◆ **WORKING DATA**
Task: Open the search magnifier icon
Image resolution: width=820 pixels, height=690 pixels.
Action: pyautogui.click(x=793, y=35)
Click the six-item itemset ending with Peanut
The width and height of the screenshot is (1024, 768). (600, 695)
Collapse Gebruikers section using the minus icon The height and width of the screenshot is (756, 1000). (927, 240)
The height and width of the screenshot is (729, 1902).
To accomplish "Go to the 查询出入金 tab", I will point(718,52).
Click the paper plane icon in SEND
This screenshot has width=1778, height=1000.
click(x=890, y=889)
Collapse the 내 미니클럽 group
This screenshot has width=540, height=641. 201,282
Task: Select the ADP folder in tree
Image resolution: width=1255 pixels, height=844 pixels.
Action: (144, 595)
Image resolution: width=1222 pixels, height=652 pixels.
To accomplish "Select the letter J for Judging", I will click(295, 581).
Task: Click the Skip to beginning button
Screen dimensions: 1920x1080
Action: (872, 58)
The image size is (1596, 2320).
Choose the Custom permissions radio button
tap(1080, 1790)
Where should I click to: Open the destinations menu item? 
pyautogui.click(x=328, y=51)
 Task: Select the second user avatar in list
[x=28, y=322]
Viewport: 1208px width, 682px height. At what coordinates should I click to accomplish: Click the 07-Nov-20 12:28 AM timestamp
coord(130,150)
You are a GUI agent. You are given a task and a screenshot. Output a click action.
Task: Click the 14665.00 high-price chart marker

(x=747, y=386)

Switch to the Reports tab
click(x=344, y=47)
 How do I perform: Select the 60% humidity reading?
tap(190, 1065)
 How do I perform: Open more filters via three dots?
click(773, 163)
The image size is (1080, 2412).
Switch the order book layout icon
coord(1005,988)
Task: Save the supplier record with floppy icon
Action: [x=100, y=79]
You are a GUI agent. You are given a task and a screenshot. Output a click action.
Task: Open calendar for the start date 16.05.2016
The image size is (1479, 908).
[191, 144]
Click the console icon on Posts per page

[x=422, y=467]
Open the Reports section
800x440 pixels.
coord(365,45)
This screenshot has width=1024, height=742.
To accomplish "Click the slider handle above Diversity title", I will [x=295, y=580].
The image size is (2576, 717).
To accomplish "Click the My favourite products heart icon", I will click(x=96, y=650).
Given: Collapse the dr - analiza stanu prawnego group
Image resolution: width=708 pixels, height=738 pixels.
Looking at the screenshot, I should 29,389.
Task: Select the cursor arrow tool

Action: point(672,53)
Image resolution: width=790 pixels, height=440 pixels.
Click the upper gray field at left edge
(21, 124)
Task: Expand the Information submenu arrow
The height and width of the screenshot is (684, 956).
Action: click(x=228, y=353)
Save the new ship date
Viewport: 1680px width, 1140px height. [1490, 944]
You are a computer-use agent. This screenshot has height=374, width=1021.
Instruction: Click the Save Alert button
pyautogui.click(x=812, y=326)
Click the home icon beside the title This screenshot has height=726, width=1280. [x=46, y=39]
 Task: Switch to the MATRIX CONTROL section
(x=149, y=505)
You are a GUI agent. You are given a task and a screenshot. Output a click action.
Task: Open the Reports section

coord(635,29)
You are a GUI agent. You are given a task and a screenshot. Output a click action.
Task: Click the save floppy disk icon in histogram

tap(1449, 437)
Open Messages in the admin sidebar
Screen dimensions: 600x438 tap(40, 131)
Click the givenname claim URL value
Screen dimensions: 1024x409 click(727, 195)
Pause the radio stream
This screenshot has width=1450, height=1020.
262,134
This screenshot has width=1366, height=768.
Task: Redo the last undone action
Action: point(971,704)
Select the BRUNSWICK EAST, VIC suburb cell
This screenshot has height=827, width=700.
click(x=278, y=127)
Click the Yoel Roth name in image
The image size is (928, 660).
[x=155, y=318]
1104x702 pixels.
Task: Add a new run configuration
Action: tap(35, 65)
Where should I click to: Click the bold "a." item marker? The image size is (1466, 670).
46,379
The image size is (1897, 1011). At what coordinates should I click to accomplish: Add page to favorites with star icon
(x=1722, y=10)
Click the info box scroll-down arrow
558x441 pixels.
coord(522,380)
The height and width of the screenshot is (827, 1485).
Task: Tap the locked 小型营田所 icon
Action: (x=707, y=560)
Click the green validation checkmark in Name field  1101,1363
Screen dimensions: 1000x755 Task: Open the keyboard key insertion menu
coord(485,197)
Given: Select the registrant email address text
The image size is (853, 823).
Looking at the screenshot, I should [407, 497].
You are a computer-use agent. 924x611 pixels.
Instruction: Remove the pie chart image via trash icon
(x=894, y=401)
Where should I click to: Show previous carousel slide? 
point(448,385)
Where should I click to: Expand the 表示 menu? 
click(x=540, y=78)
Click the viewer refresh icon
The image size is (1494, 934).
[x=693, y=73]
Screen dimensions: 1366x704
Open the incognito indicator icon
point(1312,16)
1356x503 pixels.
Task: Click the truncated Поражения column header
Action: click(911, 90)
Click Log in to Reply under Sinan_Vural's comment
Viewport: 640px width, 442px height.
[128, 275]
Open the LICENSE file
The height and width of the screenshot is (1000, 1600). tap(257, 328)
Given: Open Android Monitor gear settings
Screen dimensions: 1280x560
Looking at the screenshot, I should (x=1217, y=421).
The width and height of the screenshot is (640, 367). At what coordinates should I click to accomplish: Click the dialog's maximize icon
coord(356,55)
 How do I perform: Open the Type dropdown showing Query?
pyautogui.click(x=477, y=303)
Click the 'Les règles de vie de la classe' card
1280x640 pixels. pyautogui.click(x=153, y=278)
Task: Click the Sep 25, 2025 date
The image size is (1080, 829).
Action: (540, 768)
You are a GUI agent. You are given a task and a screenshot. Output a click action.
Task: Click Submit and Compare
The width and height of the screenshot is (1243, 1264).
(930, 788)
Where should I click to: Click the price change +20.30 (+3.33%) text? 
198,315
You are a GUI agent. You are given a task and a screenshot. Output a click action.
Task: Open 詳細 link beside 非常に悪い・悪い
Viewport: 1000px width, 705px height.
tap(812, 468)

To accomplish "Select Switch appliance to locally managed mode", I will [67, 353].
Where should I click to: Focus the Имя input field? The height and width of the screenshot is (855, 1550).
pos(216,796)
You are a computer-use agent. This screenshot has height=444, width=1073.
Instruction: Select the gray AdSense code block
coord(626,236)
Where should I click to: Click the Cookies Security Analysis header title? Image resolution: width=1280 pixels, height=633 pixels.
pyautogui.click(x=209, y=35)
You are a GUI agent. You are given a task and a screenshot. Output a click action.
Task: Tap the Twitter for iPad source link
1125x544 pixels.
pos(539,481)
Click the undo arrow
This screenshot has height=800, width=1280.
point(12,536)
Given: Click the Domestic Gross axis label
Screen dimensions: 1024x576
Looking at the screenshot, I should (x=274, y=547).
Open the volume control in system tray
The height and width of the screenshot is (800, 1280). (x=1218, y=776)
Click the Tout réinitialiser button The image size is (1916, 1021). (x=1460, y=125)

◆ **WHAT IS REQUIRED**
Each line of the records must be reproduced exactly.

◆ **FINISHED EXERCISE**
Task: Open the search magnifier icon
Image resolution: width=820 pixels, height=690 pixels.
Action: pyautogui.click(x=793, y=35)
Click the six-item itemset ending with Peanut
The width and height of the screenshot is (1024, 768). (600, 695)
Collapse Gebruikers section using the minus icon The height and width of the screenshot is (756, 1000). (927, 240)
The height and width of the screenshot is (729, 1902).
To accomplish "Go to the 查询出入金 tab", I will point(718,52).
Click the paper plane icon in SEND
This screenshot has width=1778, height=1000.
click(x=890, y=889)
Collapse the 내 미니클럽 group
This screenshot has width=540, height=641. 201,282
Task: Select the ADP folder in tree
Image resolution: width=1255 pixels, height=844 pixels.
Action: (144, 595)
Image resolution: width=1222 pixels, height=652 pixels.
To accomplish "Select the letter J for Judging", I will click(295, 581).
Task: Click the Skip to beginning button
Screen dimensions: 1920x1080
Action: (872, 58)
The image size is (1596, 2320).
Choose the Custom permissions radio button
tap(1080, 1790)
Where should I click to: Open the destinations menu item? 
pyautogui.click(x=328, y=51)
 Task: Select the second user avatar in list
[x=28, y=322]
Viewport: 1208px width, 682px height. At what coordinates should I click to accomplish: Click the 07-Nov-20 12:28 AM timestamp
coord(130,150)
You are a GUI agent. You are given a task and a screenshot. Output a click action.
Task: Click the 14665.00 high-price chart marker

(x=747, y=386)

Switch to the Reports tab
click(x=344, y=47)
 How do I perform: Select the 60% humidity reading?
tap(190, 1065)
 How do I perform: Open more filters via three dots?
click(773, 163)
The image size is (1080, 2412).
Switch the order book layout icon
coord(1005,988)
Task: Save the supplier record with floppy icon
Action: [x=100, y=79]
You are a GUI agent. You are given a task and a screenshot. Output a click action.
Task: Open calendar for the start date 16.05.2016
The image size is (1479, 908).
[191, 144]
Click the console icon on Posts per page

[x=422, y=467]
Open the Reports section
800x440 pixels.
coord(365,45)
This screenshot has width=1024, height=742.
To accomplish "Click the slider handle above Diversity title", I will [x=295, y=580].
The image size is (2576, 717).
To accomplish "Click the My favourite products heart icon", I will click(x=96, y=650).
Given: Collapse the dr - analiza stanu prawnego group
Image resolution: width=708 pixels, height=738 pixels.
Looking at the screenshot, I should 29,389.
Task: Select the cursor arrow tool

Action: point(672,53)
Image resolution: width=790 pixels, height=440 pixels.
Click the upper gray field at left edge
(21, 124)
Task: Expand the Information submenu arrow
The height and width of the screenshot is (684, 956).
Action: click(x=228, y=353)
Save the new ship date
Viewport: 1680px width, 1140px height. [1490, 944]
You are a computer-use agent. This screenshot has height=374, width=1021.
Instruction: Click the Save Alert button
pyautogui.click(x=812, y=326)
Click the home icon beside the title This screenshot has height=726, width=1280. [x=46, y=39]
 Task: Switch to the MATRIX CONTROL section
(x=149, y=505)
You are a GUI agent. You are given a task and a screenshot. Output a click action.
Task: Open the Reports section

coord(635,29)
You are a GUI agent. You are given a task and a screenshot. Output a click action.
Task: Click the save floppy disk icon in histogram

tap(1449, 437)
Open Messages in the admin sidebar
Screen dimensions: 600x438 tap(40, 131)
Click the givenname claim URL value
Screen dimensions: 1024x409 click(727, 195)
Pause the radio stream
This screenshot has width=1450, height=1020.
262,134
This screenshot has width=1366, height=768.
Task: Redo the last undone action
Action: point(971,704)
Select the BRUNSWICK EAST, VIC suburb cell
This screenshot has height=827, width=700.
click(x=278, y=127)
Click the Yoel Roth name in image
The image size is (928, 660).
[x=155, y=318]
1104x702 pixels.
Task: Add a new run configuration
Action: tap(35, 65)
Where should I click to: Click the bold "a." item marker? The image size is (1466, 670).
46,379
The image size is (1897, 1011). At what coordinates should I click to accomplish: Add page to favorites with star icon
(x=1722, y=10)
Click the info box scroll-down arrow
558x441 pixels.
coord(522,380)
The height and width of the screenshot is (827, 1485).
Task: Tap the locked 小型营田所 icon
Action: (x=707, y=560)
Click the green validation checkmark in Name field  1101,1363
Screen dimensions: 1000x755 Task: Open the keyboard key insertion menu
coord(485,197)
Given: Select the registrant email address text
The image size is (853, 823).
Looking at the screenshot, I should [407, 497].
You are a computer-use agent. 924x611 pixels.
Instruction: Remove the pie chart image via trash icon
(x=894, y=401)
Where should I click to: Show previous carousel slide? 
point(448,385)
Where should I click to: Expand the 表示 menu? 
click(x=540, y=78)
Click the viewer refresh icon
The image size is (1494, 934).
[x=693, y=73]
Screen dimensions: 1366x704
Open the incognito indicator icon
point(1312,16)
1356x503 pixels.
Task: Click the truncated Поражения column header
Action: click(911, 90)
Click Log in to Reply under Sinan_Vural's comment
Viewport: 640px width, 442px height.
[128, 275]
Open the LICENSE file
The height and width of the screenshot is (1000, 1600). tap(257, 328)
Given: Open Android Monitor gear settings
Screen dimensions: 1280x560
Looking at the screenshot, I should (x=1217, y=421).
The width and height of the screenshot is (640, 367). At what coordinates should I click to accomplish: Click the dialog's maximize icon
coord(356,55)
 How do I perform: Open the Type dropdown showing Query?
pyautogui.click(x=477, y=303)
Click the 'Les règles de vie de la classe' card
1280x640 pixels. pyautogui.click(x=153, y=278)
Task: Click the Sep 25, 2025 date
The image size is (1080, 829).
Action: (540, 768)
You are a GUI agent. You are given a task and a screenshot. Output a click action.
Task: Click Submit and Compare
The width and height of the screenshot is (1243, 1264).
(930, 788)
Where should I click to: Click the price change +20.30 (+3.33%) text? 
198,315
You are a GUI agent. You are given a task and a screenshot. Output a click action.
Task: Open 詳細 link beside 非常に悪い・悪い
Viewport: 1000px width, 705px height.
tap(812, 468)

To accomplish "Select Switch appliance to locally managed mode", I will [67, 353].
Where should I click to: Focus the Имя input field? The height and width of the screenshot is (855, 1550).
pos(216,796)
You are a computer-use agent. This screenshot has height=444, width=1073.
Instruction: Select the gray AdSense code block
coord(626,236)
Where should I click to: Click the Cookies Security Analysis header title? Image resolution: width=1280 pixels, height=633 pixels.
pyautogui.click(x=209, y=35)
You are a GUI agent. You are given a task and a screenshot. Output a click action.
Task: Tap the Twitter for iPad source link
1125x544 pixels.
pos(539,481)
Click the undo arrow
This screenshot has height=800, width=1280.
point(12,536)
Given: Click the Domestic Gross axis label
Screen dimensions: 1024x576
Looking at the screenshot, I should (x=274, y=547).
Open the volume control in system tray
The height and width of the screenshot is (800, 1280). (x=1218, y=776)
Click the Tout réinitialiser button The image size is (1916, 1021). (x=1460, y=125)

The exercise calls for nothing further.